SemEval 2019 Task 2

Organized by alfredo - Current server time: April 8, 2025, 7:01 p.m. UTC

Trial Subtask 2.1 -- frame specific role

June 30, 2018, midnight UTC

Current

Trial Subtask 2.2 -- generic role induction

June 30, 2018, midnight UTC

End

Competition Ends

Never

Overview
Subtasks Description and Evaluation
Datasets

SemEval 2019 Unsupervised Lexical Semantic Frame Induction Task

Lexical Frame Induction is defined as the process of grouping verbs and their dependant words in type-feature structures (i.e. frames) in a fully unsupervised manner. The Berkeley FrameNet database is the most well known resource of such typed-feature structures.

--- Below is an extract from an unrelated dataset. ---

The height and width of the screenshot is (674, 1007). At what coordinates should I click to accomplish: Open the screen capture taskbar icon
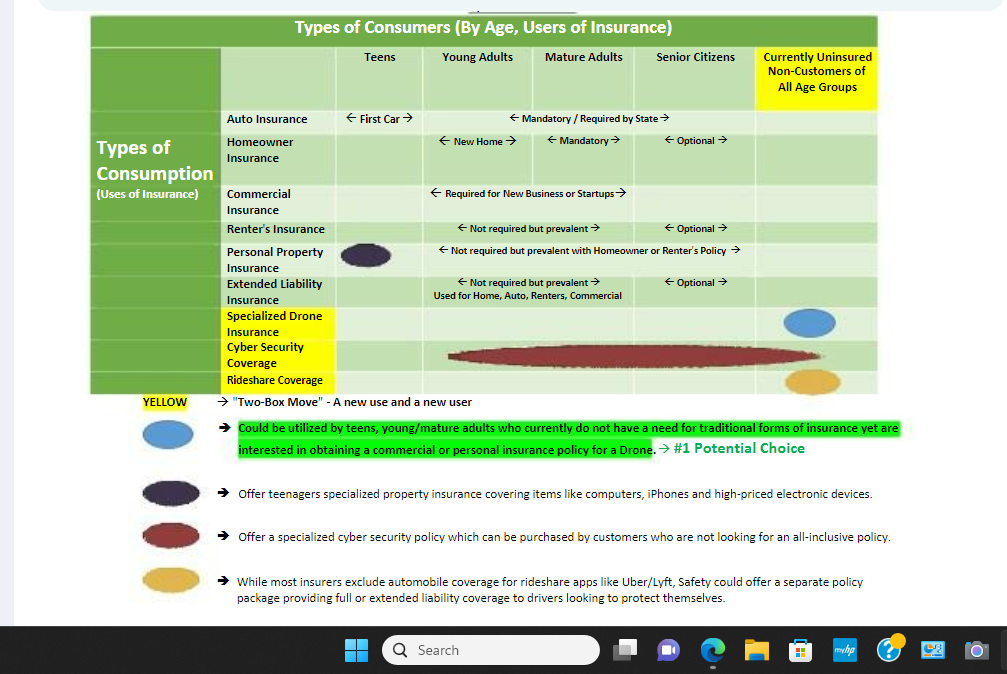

While lexical frame resources are proved to be helpful (even essential) in a range of NLP tasks and linguistics investigations, building them for new languages and domains is resource intensive and thus expensive. This problem can be alleviated using unsupervised lexical frame induction methods. The goal of this task is to develop a benchmark and allow comparison of unsupervised frame induction systems for building lexical frame resources for verbs and their arguments.

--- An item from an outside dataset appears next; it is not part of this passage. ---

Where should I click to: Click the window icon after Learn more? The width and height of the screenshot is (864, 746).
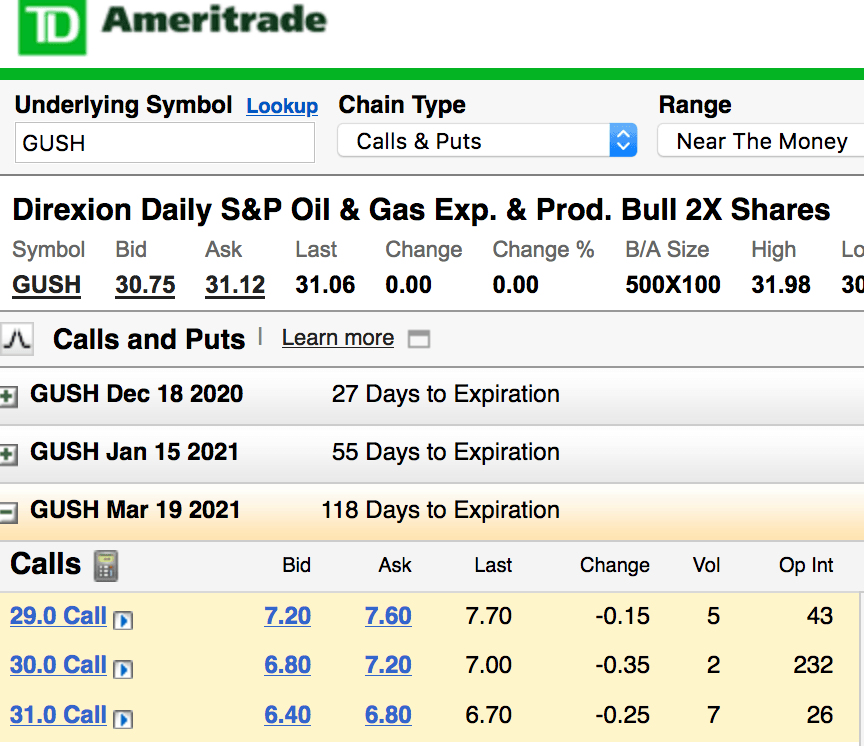(x=419, y=339)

Please join the dedicated google group for inquiries about this shared task.

To contact the task organizers directly, please send an email to semeval-2019-task-2-organizers@googlegroups.com.

Announcements

A bigger development training set is available now (to access this data, you must register with LDC)
The scorer for the task is available for download (04/07/2018).
The complete trial data will be available on July 15th.
A minimal example of evaluation data is added (03/07/2018).

Organizers

Regina Stodden, SFB 991 Duessldorf
Marie Candito, Université Paris Diderot (Paris 7)
Miriam R. L. Petruck, International Computer Science Institute (ICSI)
Rainer Osswald, SFB 991, Heinrich Heine Universität Düsseldorf
Laura Kallmeyer, SFB 991, Heinrich Heine Universität Düsseldorf
Alfredo Maldonado, Trinity College Dublin
Behrang Qasemizadeh, SFB 991, Heinrich Heine Universität Düsseldorf
Timm Lichte, SFB 991, Heinrich Heine Universität Düsseldorf

Task Description and Subtasks

Target verbs and their arguments (syntactic dependants) in a test set must be clustered into automatically-learned frame structures. The test set consists of approximately 5000 frames from 1000 randomly chosen sentences from the PTB 3.0. The organizers provide free evaluation access to the full PTB 3.0 (courtesy of LDC under the specified evaluation license).

Since this is an unsupervised task, sentences are not annotated for frames. The chosen verbs in the sentences for testing will be revealed to participants at a later stage near to the evaluation period. The gold annotations for the test set will be revealed to participants only after the evaluation and submission periods.

The assumed frame structures have a head and an arbitrary number of slots/roles. A verb lexicalizes the head of a frame and (some of) the verb's arguments are the slot fillers for the frame that the verb evokes. For the test set, the position of the target verbs and their argument are given (i.e., subcategorization frames are assumed a priori rather than being determined by systems).

Further instructions regarding obtaining the data and the format of files can be found in the Datesets tab.

Participants are allowed to use additional corpora and tools for training as long as these resources/tools do not contain or use explicit (supervised) semantic annotations regarding word senses, frame groupings, and semantic roles. For instance, while using a lexical semantic resource such as Princeton WordNet is not allowed, participants can (and are encouraged to use) WordNet-like lexical databases that are built automatically.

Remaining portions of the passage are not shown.